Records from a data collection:
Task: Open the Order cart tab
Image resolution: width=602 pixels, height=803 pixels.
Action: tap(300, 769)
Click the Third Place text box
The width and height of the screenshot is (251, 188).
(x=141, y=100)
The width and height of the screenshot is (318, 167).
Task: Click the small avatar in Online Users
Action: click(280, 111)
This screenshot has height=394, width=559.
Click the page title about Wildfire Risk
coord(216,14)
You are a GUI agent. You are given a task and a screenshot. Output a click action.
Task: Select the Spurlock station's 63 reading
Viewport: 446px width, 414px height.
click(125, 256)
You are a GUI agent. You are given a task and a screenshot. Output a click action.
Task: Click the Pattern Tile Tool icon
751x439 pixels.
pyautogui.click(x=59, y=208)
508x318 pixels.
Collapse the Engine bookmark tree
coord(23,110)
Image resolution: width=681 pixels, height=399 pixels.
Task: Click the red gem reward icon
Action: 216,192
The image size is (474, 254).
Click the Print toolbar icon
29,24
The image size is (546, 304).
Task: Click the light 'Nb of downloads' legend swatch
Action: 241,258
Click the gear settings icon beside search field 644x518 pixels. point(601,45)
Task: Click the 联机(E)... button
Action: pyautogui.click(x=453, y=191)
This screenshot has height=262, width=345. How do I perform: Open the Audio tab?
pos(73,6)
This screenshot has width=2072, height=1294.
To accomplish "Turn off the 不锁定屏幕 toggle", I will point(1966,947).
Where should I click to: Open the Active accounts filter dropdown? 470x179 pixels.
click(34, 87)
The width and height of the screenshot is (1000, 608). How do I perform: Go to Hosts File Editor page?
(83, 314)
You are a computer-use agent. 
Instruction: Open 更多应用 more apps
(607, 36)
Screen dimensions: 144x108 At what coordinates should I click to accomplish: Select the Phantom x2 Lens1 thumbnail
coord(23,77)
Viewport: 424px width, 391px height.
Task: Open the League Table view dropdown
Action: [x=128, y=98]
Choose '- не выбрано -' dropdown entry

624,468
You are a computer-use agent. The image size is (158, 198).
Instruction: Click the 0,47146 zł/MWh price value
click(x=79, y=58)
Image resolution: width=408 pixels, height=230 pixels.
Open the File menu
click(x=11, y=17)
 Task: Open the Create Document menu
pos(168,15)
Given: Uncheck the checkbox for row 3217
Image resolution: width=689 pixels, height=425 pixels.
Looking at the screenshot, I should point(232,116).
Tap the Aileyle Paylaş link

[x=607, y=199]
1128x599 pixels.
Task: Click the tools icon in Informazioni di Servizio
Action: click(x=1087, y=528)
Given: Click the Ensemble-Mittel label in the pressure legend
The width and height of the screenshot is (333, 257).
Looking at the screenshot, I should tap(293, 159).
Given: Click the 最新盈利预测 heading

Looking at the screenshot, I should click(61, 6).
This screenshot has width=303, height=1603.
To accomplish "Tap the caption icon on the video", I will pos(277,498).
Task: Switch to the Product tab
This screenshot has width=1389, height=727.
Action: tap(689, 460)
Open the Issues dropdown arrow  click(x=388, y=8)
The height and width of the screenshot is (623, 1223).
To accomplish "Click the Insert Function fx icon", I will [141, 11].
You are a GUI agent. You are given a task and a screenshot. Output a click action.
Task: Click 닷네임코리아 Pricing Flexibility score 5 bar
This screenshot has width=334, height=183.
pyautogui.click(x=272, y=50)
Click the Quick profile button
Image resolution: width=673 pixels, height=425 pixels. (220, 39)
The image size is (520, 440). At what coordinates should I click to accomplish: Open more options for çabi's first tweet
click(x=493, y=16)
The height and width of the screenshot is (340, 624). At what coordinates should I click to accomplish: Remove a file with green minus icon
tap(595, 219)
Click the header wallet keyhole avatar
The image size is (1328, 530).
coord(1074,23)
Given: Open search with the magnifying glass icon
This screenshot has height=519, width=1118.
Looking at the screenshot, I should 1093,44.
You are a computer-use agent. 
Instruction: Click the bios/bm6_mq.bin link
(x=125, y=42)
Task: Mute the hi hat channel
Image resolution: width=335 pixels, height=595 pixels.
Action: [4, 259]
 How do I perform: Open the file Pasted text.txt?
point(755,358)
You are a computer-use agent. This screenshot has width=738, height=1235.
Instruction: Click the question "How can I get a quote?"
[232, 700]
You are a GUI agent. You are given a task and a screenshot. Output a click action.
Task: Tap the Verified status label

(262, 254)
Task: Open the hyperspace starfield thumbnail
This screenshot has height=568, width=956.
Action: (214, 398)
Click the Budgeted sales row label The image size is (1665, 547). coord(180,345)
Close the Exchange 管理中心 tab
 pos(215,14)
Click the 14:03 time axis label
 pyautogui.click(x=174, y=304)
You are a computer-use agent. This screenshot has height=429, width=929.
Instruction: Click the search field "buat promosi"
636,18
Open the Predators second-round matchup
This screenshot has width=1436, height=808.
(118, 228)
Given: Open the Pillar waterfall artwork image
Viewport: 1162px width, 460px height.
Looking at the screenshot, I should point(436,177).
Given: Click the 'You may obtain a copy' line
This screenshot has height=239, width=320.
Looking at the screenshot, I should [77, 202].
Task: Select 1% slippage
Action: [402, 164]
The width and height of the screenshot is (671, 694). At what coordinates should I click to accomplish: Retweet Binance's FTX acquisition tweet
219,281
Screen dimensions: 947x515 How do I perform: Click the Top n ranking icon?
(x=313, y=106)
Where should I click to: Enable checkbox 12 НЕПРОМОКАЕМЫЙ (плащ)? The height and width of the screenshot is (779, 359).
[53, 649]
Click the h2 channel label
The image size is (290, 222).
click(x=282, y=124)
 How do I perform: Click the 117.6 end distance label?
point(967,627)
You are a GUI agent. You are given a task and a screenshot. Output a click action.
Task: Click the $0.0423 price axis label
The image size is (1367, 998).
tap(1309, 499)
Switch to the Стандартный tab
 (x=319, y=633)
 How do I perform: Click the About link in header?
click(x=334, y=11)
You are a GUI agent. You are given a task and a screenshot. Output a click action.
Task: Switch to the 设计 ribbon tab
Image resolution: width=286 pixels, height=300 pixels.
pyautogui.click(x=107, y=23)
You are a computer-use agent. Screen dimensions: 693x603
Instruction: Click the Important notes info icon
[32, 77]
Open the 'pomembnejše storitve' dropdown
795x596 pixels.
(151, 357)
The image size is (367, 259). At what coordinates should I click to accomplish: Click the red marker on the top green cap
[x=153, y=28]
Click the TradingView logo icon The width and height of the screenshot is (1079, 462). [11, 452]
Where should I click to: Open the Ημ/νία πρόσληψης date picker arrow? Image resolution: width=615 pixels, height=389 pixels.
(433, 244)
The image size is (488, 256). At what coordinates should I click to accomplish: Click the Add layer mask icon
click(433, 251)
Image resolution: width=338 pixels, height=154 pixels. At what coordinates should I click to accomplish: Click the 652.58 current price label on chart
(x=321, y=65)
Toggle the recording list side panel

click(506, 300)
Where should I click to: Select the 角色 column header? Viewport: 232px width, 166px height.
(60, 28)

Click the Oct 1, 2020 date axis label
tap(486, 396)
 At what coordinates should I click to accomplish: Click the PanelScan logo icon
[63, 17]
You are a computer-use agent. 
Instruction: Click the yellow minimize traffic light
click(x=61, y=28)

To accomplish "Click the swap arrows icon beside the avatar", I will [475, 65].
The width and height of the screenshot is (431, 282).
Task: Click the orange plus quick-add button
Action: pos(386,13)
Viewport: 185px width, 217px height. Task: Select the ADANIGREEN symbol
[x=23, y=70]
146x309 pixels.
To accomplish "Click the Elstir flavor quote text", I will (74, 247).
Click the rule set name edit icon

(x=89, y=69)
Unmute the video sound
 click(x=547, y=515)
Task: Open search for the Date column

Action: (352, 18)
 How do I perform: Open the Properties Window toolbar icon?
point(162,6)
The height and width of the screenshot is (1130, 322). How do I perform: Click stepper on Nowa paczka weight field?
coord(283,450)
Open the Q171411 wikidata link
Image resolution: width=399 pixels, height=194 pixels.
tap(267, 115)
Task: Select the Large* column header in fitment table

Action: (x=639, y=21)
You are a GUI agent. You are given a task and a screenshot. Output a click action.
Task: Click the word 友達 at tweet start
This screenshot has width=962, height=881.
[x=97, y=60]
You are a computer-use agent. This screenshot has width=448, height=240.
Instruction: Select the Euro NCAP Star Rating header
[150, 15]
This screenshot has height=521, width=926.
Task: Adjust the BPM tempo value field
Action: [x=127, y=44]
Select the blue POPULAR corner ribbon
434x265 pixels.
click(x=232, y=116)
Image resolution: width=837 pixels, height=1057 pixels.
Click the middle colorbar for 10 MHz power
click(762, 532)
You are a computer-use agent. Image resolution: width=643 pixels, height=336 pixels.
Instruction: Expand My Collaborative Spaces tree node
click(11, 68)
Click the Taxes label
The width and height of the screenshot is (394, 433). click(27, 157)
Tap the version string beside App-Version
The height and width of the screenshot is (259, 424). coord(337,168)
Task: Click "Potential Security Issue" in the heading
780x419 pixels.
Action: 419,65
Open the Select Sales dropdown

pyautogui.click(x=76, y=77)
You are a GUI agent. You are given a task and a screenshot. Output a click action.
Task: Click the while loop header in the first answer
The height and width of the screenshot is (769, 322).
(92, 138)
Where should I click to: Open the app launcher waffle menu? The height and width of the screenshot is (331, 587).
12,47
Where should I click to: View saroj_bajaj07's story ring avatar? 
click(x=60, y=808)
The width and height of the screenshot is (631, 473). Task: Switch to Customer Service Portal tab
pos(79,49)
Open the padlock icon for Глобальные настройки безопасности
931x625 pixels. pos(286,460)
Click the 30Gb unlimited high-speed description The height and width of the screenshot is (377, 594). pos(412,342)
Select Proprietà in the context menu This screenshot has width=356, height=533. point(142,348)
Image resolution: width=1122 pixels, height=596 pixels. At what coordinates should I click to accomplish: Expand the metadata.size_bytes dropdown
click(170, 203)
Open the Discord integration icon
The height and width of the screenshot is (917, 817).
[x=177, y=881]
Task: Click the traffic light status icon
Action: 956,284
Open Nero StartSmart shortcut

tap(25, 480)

*Task description*. Return, with no change at all, every line in the entries above from the line containing "Tap the version string beside App-Version" through the line containing "Select Proprietà in".

*Solution to the exercise*.
Tap the version string beside App-Version
The height and width of the screenshot is (259, 424). coord(337,168)
Task: Click "Potential Security Issue" in the heading
780x419 pixels.
Action: 419,65
Open the Select Sales dropdown

pyautogui.click(x=76, y=77)
You are a GUI agent. You are given a task and a screenshot. Output a click action.
Task: Click the while loop header in the first answer
The height and width of the screenshot is (769, 322).
(92, 138)
Where should I click to: Open the app launcher waffle menu? The height and width of the screenshot is (331, 587).
12,47
Where should I click to: View saroj_bajaj07's story ring avatar? 
click(x=60, y=808)
The width and height of the screenshot is (631, 473). Task: Switch to Customer Service Portal tab
pos(79,49)
Open the padlock icon for Глобальные настройки безопасности
931x625 pixels. pos(286,460)
Click the 30Gb unlimited high-speed description The height and width of the screenshot is (377, 594). pos(412,342)
Select Proprietà in the context menu This screenshot has width=356, height=533. point(142,348)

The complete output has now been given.